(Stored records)
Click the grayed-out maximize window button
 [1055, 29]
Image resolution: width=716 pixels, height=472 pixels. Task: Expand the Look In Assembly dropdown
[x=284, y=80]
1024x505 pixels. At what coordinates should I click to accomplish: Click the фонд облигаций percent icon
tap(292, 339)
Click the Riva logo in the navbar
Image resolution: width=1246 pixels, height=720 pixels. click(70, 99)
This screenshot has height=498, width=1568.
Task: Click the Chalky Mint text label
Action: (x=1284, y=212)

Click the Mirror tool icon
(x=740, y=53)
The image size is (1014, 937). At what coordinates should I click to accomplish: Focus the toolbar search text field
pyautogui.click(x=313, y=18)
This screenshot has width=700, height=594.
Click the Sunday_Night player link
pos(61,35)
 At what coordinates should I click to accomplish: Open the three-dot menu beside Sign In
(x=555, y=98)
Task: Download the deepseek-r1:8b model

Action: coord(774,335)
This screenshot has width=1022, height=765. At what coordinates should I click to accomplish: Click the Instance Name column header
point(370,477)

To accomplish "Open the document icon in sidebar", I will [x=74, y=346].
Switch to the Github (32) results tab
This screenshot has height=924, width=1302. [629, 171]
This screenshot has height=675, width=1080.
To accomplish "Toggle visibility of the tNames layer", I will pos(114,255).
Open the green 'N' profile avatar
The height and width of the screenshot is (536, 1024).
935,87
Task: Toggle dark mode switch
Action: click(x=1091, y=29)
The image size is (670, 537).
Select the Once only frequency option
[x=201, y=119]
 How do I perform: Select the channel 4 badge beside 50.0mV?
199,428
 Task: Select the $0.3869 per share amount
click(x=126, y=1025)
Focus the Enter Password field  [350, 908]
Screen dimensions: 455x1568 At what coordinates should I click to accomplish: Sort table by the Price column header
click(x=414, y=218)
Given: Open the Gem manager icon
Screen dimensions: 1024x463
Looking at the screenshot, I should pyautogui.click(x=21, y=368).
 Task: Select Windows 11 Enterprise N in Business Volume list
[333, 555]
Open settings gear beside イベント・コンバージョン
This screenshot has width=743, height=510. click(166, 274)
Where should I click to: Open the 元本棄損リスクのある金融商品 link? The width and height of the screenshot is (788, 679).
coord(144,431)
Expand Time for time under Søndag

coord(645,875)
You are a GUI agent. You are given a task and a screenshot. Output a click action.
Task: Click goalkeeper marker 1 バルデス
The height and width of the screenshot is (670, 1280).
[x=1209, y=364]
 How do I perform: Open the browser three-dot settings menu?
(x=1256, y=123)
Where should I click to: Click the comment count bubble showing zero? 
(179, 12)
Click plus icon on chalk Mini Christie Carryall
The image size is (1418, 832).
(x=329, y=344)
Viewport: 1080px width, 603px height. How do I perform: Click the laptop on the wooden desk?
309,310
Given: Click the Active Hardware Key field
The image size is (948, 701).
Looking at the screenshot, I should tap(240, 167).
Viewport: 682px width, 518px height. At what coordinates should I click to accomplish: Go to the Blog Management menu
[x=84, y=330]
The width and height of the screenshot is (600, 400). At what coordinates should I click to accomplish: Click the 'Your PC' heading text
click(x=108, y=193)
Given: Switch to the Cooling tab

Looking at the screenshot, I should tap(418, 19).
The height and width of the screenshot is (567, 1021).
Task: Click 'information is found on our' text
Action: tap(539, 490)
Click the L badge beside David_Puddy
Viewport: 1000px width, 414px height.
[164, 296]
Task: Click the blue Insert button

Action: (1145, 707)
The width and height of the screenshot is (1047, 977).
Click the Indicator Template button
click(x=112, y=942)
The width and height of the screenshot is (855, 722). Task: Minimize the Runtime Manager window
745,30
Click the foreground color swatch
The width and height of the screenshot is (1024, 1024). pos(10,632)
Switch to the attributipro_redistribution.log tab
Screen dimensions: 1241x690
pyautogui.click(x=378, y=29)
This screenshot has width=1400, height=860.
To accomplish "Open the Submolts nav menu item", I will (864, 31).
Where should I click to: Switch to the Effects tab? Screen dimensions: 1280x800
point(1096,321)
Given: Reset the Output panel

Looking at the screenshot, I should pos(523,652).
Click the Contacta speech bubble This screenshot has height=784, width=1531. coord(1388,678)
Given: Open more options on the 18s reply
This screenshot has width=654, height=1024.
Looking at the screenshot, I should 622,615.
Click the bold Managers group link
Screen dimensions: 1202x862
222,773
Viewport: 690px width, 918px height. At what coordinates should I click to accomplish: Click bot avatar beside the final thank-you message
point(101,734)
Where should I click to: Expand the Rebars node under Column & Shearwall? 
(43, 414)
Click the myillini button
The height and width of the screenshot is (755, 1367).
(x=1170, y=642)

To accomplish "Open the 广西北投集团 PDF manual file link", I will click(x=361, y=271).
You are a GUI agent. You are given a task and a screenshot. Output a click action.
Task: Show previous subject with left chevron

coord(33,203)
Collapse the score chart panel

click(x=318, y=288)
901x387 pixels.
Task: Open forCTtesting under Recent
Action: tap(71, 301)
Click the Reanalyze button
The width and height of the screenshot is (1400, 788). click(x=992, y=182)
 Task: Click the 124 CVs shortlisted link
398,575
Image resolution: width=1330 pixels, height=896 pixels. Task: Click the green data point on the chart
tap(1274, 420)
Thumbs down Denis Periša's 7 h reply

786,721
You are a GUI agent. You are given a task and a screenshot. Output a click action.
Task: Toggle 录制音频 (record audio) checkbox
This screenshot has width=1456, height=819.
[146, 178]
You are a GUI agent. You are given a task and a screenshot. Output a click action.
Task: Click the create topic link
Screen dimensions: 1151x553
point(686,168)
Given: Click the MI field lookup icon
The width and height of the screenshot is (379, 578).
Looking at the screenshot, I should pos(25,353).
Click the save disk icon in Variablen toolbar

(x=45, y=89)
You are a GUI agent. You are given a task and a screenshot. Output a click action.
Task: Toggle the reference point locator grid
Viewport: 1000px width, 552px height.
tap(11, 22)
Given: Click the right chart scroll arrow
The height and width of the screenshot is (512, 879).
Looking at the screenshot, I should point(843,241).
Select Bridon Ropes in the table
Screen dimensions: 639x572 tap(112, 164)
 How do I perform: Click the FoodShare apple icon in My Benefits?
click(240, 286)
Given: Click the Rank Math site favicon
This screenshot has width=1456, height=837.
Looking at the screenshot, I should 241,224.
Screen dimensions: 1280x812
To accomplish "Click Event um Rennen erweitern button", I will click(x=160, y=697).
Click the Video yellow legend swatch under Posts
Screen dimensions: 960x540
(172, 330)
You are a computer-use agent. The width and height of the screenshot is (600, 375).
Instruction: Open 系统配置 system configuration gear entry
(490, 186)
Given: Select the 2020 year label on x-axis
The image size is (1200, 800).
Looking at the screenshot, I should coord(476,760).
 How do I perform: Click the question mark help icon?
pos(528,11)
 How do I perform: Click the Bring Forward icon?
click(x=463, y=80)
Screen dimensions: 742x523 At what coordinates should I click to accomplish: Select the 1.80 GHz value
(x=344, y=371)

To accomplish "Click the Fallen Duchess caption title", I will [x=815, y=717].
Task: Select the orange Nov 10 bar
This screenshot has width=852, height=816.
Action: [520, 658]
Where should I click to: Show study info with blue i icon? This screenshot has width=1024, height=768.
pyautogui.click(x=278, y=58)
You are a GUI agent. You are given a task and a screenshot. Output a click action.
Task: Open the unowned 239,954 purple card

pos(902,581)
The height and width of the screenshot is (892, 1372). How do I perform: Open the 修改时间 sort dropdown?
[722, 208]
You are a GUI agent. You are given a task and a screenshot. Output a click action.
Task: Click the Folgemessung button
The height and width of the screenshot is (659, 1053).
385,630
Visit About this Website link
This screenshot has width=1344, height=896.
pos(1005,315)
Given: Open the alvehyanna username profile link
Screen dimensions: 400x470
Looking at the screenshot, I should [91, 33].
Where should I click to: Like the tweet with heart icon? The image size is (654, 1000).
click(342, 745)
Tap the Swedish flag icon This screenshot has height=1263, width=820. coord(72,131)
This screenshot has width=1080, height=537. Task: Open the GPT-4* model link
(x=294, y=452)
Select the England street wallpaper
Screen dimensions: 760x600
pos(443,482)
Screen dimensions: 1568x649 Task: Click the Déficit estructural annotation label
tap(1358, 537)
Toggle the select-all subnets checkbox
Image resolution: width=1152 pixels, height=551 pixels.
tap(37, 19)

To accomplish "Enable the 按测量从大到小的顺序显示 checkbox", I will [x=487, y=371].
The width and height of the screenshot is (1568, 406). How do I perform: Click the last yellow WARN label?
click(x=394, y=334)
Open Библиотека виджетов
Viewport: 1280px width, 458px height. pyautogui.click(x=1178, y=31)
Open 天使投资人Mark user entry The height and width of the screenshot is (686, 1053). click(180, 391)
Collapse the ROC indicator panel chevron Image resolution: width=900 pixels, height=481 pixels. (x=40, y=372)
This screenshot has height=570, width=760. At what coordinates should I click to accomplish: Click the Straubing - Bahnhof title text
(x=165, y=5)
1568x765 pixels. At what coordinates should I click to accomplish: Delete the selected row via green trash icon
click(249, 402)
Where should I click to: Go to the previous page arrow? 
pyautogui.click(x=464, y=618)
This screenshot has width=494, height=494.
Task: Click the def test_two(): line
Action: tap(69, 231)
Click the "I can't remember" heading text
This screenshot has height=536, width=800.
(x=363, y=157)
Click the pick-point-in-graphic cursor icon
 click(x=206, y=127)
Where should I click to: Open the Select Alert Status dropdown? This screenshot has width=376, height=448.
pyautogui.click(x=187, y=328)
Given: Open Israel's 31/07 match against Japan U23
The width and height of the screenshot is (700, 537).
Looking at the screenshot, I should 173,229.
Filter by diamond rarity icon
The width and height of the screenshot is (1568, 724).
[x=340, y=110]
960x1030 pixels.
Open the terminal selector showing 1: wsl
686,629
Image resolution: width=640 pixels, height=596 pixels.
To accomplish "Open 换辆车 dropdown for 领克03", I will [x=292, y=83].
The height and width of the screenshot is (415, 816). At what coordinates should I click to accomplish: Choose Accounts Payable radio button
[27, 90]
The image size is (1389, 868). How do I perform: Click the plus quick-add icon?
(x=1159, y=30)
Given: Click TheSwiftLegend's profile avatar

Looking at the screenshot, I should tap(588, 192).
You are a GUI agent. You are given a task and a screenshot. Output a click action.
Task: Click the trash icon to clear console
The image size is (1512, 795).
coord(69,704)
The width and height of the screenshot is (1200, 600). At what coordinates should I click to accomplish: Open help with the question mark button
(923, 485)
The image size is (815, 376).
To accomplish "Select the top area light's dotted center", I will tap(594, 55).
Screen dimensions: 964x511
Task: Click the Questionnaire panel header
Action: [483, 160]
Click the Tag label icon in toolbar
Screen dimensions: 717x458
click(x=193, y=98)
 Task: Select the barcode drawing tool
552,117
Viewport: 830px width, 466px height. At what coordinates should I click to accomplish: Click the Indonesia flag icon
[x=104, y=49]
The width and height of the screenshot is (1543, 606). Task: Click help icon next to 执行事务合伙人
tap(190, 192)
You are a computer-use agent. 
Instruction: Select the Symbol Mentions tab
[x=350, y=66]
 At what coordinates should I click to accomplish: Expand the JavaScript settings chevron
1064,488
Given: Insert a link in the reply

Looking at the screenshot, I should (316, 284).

- OBJECTIVE
Output as a JSON list of strings the lines of the data above, starting with the line that contains "The width and height of the screenshot is (1568, 406)." and going on through the line that contains "Collapse the ROC", one string per line and blank lines omitted.

- TASK OUTPUT
[
  "The width and height of the screenshot is (1568, 406). How do I perform: Click the last yellow WARN label?",
  "click(x=394, y=334)",
  "Open Библиотека виджетов",
  "Viewport: 1280px width, 458px height. pyautogui.click(x=1178, y=31)",
  "Open 天使投资人Mark user entry The height and width of the screenshot is (686, 1053). click(180, 391)",
  "Collapse the ROC indicator panel chevron Image resolution: width=900 pixels, height=481 pixels. (x=40, y=372)"
]